THE RECORDS
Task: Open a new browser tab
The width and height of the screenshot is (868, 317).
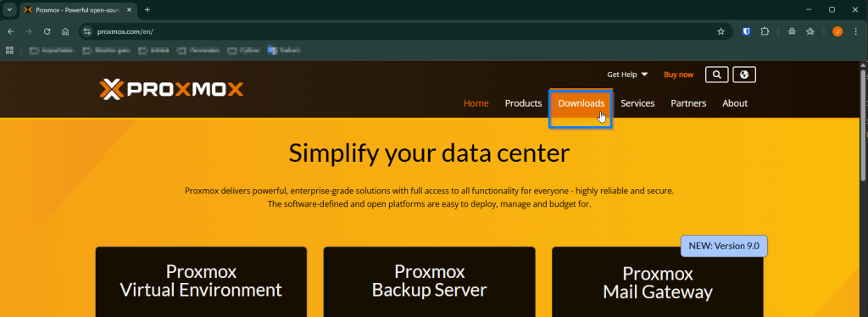Action: (x=147, y=10)
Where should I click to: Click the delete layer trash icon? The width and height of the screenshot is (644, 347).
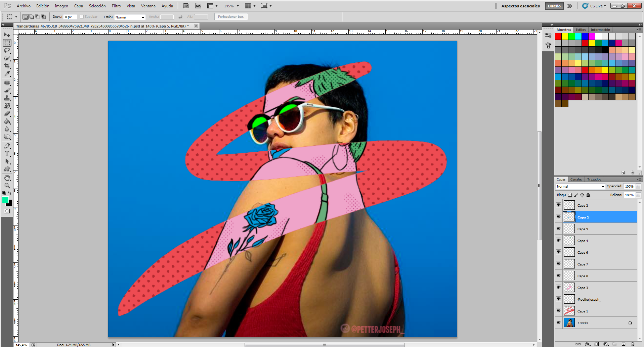pos(633,344)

ABOUT THIS TASK
Repeat each entry exactly as it appears; skip any picture.

TASK RESULT
Task: Open a new browser tab
The width and height of the screenshot is (868, 317).
Action: (x=147, y=10)
Where should I click to: Click the delete layer trash icon? The width and height of the screenshot is (644, 347).
pos(633,344)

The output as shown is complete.